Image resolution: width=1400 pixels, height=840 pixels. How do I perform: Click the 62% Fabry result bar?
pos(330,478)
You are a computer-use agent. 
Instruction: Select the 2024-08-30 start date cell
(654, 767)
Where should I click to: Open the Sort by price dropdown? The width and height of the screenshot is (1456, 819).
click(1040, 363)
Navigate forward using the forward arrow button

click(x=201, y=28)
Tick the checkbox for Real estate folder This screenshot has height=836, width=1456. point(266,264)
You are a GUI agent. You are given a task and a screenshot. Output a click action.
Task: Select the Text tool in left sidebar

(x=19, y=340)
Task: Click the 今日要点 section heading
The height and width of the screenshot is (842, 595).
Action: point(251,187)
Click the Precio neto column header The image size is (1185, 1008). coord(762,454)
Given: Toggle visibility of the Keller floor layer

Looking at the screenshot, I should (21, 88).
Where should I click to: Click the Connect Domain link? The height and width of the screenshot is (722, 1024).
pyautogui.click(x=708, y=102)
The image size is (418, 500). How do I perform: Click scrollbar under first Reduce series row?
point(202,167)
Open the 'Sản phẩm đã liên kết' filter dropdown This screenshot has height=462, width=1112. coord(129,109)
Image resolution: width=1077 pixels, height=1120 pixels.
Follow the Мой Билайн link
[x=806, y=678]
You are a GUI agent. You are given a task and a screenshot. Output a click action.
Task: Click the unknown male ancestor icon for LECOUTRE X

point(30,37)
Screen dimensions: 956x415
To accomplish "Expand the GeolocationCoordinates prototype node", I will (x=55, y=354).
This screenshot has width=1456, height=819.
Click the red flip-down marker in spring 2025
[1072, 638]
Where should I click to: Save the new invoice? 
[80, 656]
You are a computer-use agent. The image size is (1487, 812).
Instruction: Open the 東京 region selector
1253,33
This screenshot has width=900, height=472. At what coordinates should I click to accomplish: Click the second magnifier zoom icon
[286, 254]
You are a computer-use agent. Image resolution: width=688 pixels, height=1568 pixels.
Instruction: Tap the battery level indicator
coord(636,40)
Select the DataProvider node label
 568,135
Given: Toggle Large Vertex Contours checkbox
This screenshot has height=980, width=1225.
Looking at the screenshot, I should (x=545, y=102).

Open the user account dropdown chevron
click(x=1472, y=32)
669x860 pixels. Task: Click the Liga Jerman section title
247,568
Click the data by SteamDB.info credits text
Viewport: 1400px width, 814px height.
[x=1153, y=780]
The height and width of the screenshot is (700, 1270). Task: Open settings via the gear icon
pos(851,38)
--- --- ---
The task :: Could you give the lines above as a Markdown table with the columns "Row" and "Line", numbering each row and leaving out the blank lines?

Finished answer ::
| Row | Line |
|---|---|
| 1 | Image resolution: width=1400 pixels, height=840 pixels. How do I perform: Click the 62% Fabry result bar? |
| 2 | pos(330,478) |
| 3 | You are a computer-use agent.  |
| 4 | Instruction: Select the 2024-08-30 start date cell |
| 5 | (654, 767) |
| 6 | Where should I click to: Open the Sort by price dropdown? The width and height of the screenshot is (1456, 819). |
| 7 | click(1040, 363) |
| 8 | Navigate forward using the forward arrow button |
| 9 | click(x=201, y=28) |
| 10 | Tick the checkbox for Real estate folder This screenshot has height=836, width=1456. point(266,264) |
| 11 | You are a GUI agent. You are given a task and a screenshot. Output a click action. |
| 12 | Task: Select the Text tool in left sidebar |
| 13 | (x=19, y=340) |
| 14 | Task: Click the 今日要点 section heading |
| 15 | The height and width of the screenshot is (842, 595). |
| 16 | Action: point(251,187) |
| 17 | Click the Precio neto column header The image size is (1185, 1008). coord(762,454) |
| 18 | Given: Toggle visibility of the Keller floor layer |
| 19 | Looking at the screenshot, I should (21, 88). |
| 20 | Where should I click to: Click the Connect Domain link? The height and width of the screenshot is (722, 1024). |
| 21 | pyautogui.click(x=708, y=102) |
| 22 | The image size is (418, 500). How do I perform: Click scrollbar under first Reduce series row? |
| 23 | point(202,167) |
| 24 | Open the 'Sản phẩm đã liên kết' filter dropdown This screenshot has height=462, width=1112. coord(129,109) |
| 25 | Image resolution: width=1077 pixels, height=1120 pixels. |
| 26 | Follow the Мой Билайн link |
| 27 | [x=806, y=678] |
| 28 | You are a GUI agent. You are given a task and a screenshot. Output a click action. |
| 29 | Task: Click the unknown male ancestor icon for LECOUTRE X |
| 30 | point(30,37) |
| 31 | Screen dimensions: 956x415 |
| 32 | To accomplish "Expand the GeolocationCoordinates prototype node", I will (x=55, y=354). |
| 33 | This screenshot has width=1456, height=819. |
| 34 | Click the red flip-down marker in spring 2025 |
| 35 | [1072, 638] |
| 36 | Where should I click to: Save the new invoice?  |
| 37 | [80, 656] |
| 38 | You are a computer-use agent. The image size is (1487, 812). |
| 39 | Instruction: Open the 東京 region selector |
| 40 | 1253,33 |
| 41 | This screenshot has width=900, height=472. At what coordinates should I click to accomplish: Click the second magnifier zoom icon |
| 42 | [286, 254] |
| 43 | You are a computer-use agent. Image resolution: width=688 pixels, height=1568 pixels. |
| 44 | Instruction: Tap the battery level indicator |
| 45 | coord(636,40) |
| 46 | Select the DataProvider node label |
| 47 |  568,135 |
| 48 | Given: Toggle Large Vertex Contours checkbox |
| 49 | This screenshot has height=980, width=1225. |
| 50 | Looking at the screenshot, I should (x=545, y=102). |
| 51 | Open the user account dropdown chevron |
| 52 | click(x=1472, y=32) |
| 53 | 669x860 pixels. Task: Click the Liga Jerman section title |
| 54 | 247,568 |
| 55 | Click the data by SteamDB.info credits text |
| 56 | Viewport: 1400px width, 814px height. |
| 57 | [x=1153, y=780] |
| 58 | The height and width of the screenshot is (700, 1270). Task: Open settings via the gear icon |
| 59 | pos(851,38) |